In 1909 the Bryn Eglwys slate quarry, the Abergynolwyn estate and village and Talyllyn Railway came up for sale. Aware of the distress which would be caused by permanent closure of the quarry Sir Haydn bought the lot himself in 1911 for £5250, and became the sole owner of what became the Abergynolwyn Slate and Slab Company. In 1935 he extended his quarry ownership, leasing the Aberllefenni Slate Quarry in the neighbouring Corris district.
The quarrying and slate business did well until the early 1920s when demand fell and the Bryn Eglwys quarry was only kept open by pillaring the easy to obtain slate rather than by digging out new underground chambers. At times there was a three-day week, but the quarry soldiered on until 1941 when Sir Haydn's lease expired.
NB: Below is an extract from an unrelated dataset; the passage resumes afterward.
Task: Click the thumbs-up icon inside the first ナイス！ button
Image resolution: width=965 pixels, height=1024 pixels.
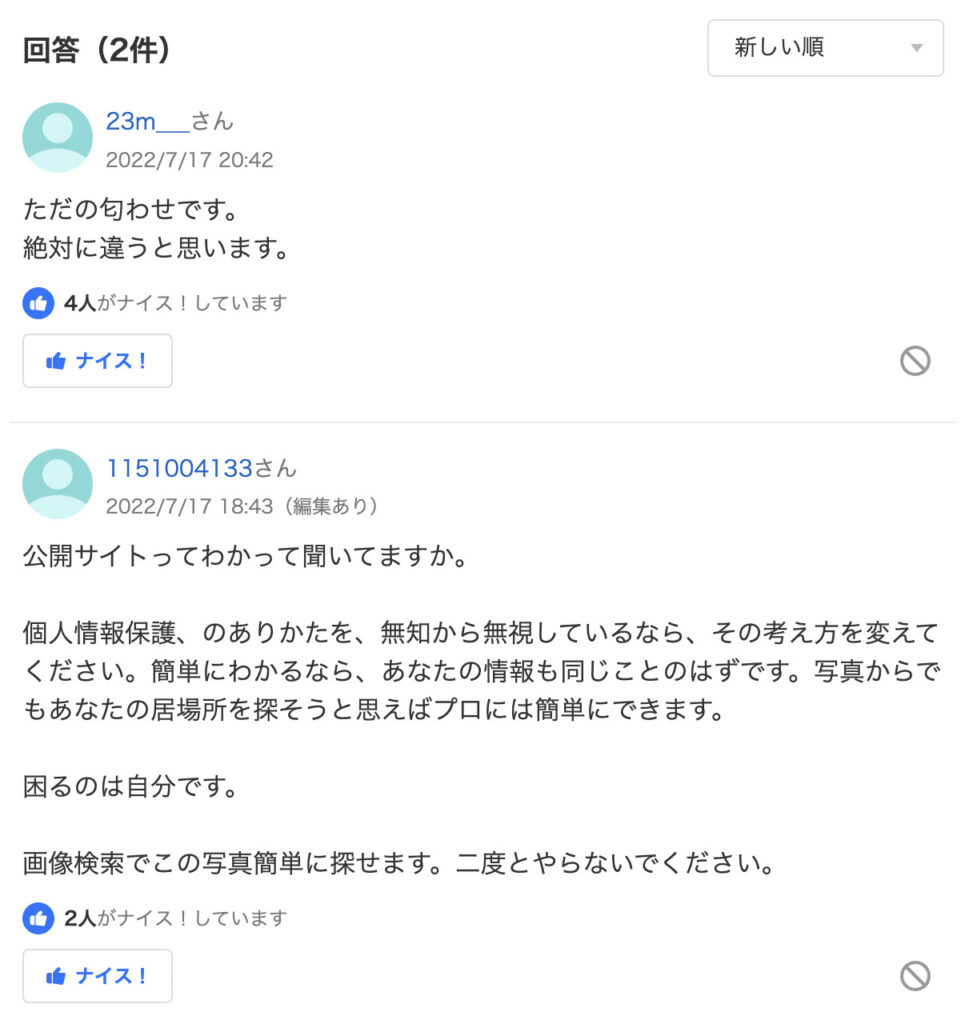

He continued on a yearly lease until 1946 when a roof fall caused by the continued pillaring closed the quarry for good.
By buying Bryn Eglwys, Haydn Jones had become effectively owner of the Talyllyn Railway built to carry slate from the quarry to Tywyn. After the quarry collapse and closure in 1946, the railway had little reason to continue operating. Haydn Jones declared that the railway would remain open while he remained alive and it continued to run until 1950. After his death his widow reached an arrangement with L. T. C. Rolt and his associates allowing them to lease the railway, which continues operating to this day.
One of the Talyllyn locomotives, ex-Corris Railway No.3, was named Sir Haydn after him in 1951. This was more appropriate than was known at the time, as Sir Haydn's strong support of the Corris Railway during his time as lessee of Aberllefenni Quarry was instrumental in the railway continuing to operate throughout World War Two and the locomotive therefore avoiding the wartime scrap drive.
It's in his role as owner of the Talyllyn Railway that Sir Haydn Jones became a figure known, albeit not by name, to many small children. One of the early railway preservation people who joined Rolt was the Rev. W.V. Awdry, and in the form of the owner of the Skarloey Railway, Sir Haydn was immortalised in his books as Sir Handel Brown. As in real life, loco No.3 on the Skarloey Railway was named after him as Sir Handel.
The papers of Sir Henry Haydn Jones are archived at the National Library of Wales, donated by his widow in 1995. Sir Henry Haydn Jones succeeded (barely) in keeping his promise that the railway would outlive him. After the railway was revived by L. T. C. Rolt and others it prospered and became a major Welsh tourist attraction and flagship to the infant Heritage railway movement. The Aberllefenni slate quarries are now all closed.